Ed Schofield wrote:
On 1/24/07, *Nils Wagner* <nwagner@iam.uni-stuttgart.de <mailto:nwagner@iam.uni-stuttgart.de>> wrote:
Ed Schofield wrote: > > On 1/24/07, *Nils Wagner* <nwagner@iam.uni-stuttgart.de <mailto:nwagner@iam.uni-stuttgart.de> > <mailto:nwagner@iam.uni-stuttgart.de <mailto:nwagner@iam.uni-stuttgart.de>>> wrote: > > Hi Ed, > > Great ! > Thank you very much ! > It seems to work well with the exception of GMRES. > Please find attached a short test. > Am I missing something ?
> > > No, I agree. It seems that there's something wrong with GMRES
> ... Hi Ed,
Done. Maybe you can add some comments. Again thank you very much for the new functionality !!
http://projects.scipy.org/scipy/scipy/ticket/360
Actually, I'm mystified about the meaning of iter_ in gmres() and the others. Can anyone shed any light on this? Why is the output value of iter_ from revcom() used as the *input* value in the next iteration?
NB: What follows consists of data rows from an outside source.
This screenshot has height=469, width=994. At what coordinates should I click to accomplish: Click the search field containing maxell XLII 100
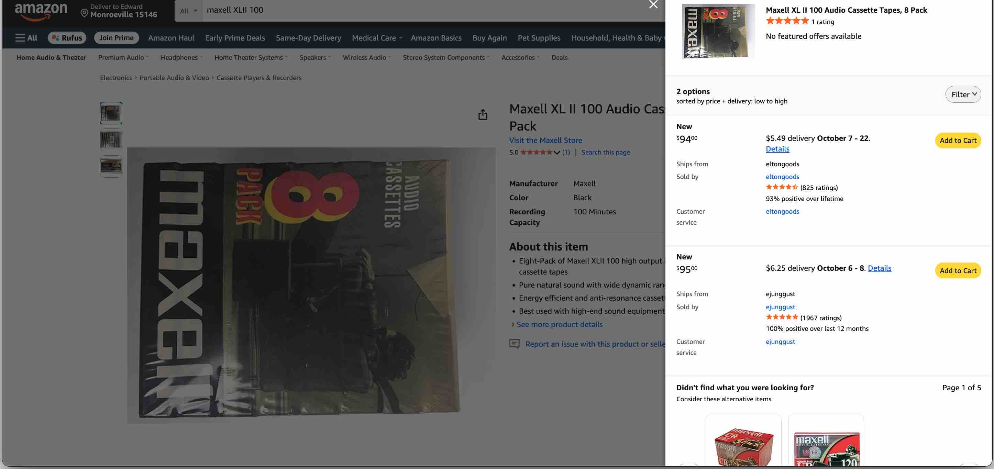pos(424,10)
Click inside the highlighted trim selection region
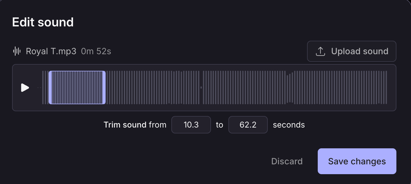The width and height of the screenshot is (411, 184). (x=77, y=88)
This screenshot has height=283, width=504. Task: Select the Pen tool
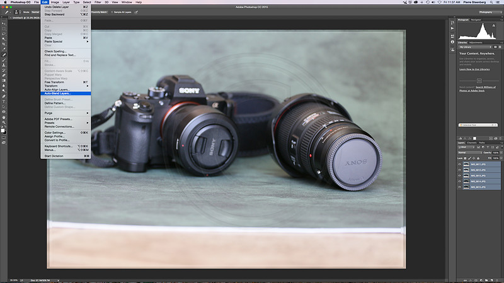point(4,96)
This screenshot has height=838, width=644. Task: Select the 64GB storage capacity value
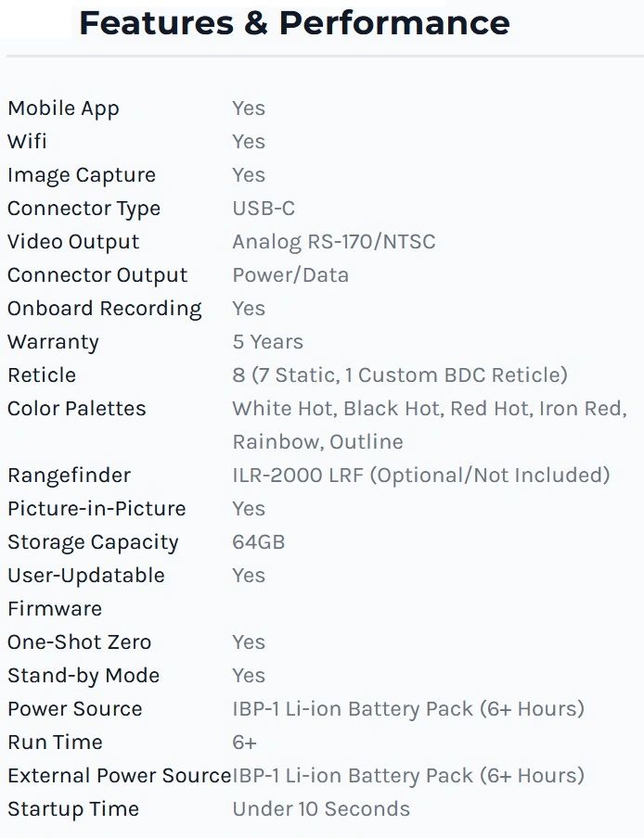[258, 542]
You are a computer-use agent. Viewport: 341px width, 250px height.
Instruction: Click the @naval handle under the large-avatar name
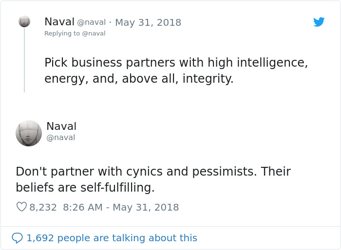pos(60,138)
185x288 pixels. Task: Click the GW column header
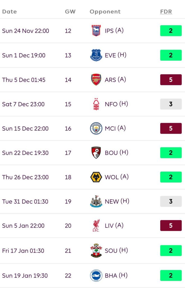70,12
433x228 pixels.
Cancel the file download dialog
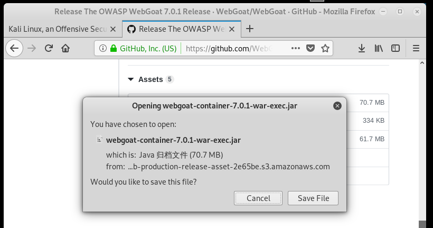point(258,198)
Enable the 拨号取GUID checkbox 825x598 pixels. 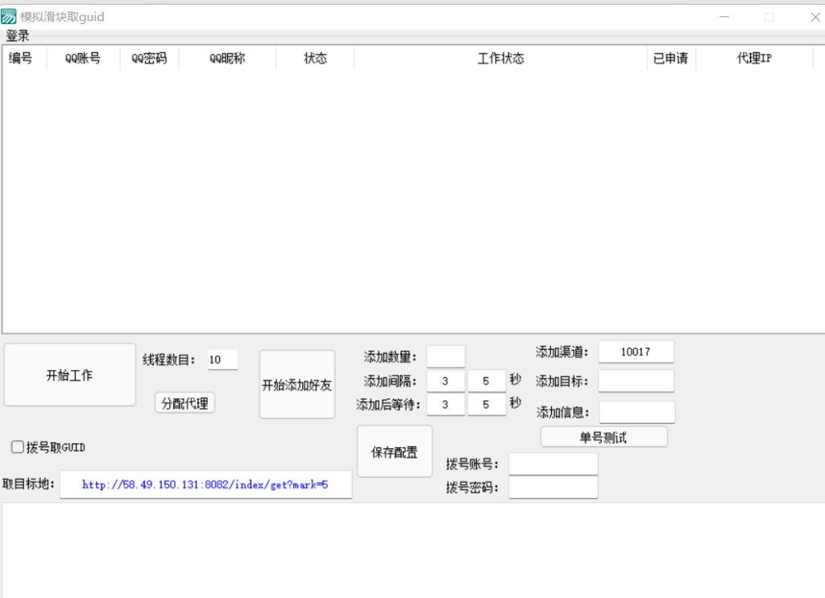18,447
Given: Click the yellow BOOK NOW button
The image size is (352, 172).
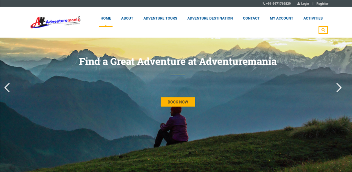Looking at the screenshot, I should click(x=178, y=102).
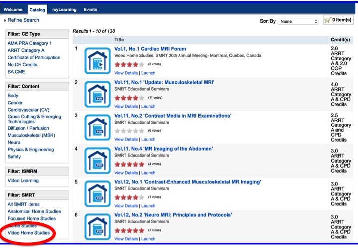Launch the Vol.11, No.2 Contrast Media course
358x248 pixels.
148,139
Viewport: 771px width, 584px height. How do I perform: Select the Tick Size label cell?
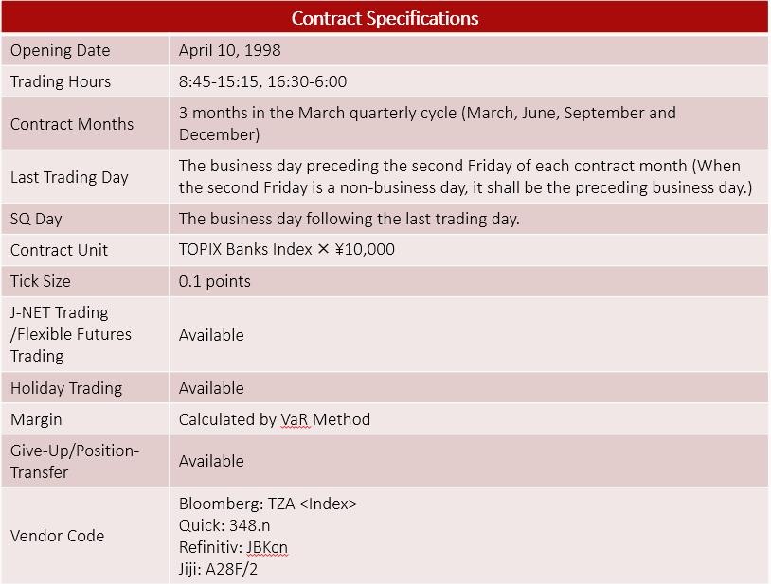[41, 281]
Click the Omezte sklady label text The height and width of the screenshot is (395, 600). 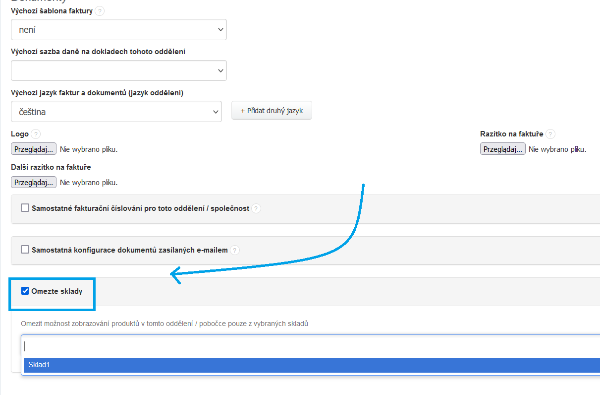pos(56,291)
Why is the maxiter argument only used once, for the first call to revcom(), and then apparently ignored for all subsequent calls?
The iter input is set in the FORTRAN to MAXIT only when IJOB=1 (i.e. the first time through). Every-other time the fortran code is called, it's looking for the output of either the function-call, or the function-call with gradient.
I'm inclined to revert the callback patch -- it seems broken. But if the revcom Fortran functions can perform multiple iterations each, we can't easily call back Python functions each iteration. Is there a better solution?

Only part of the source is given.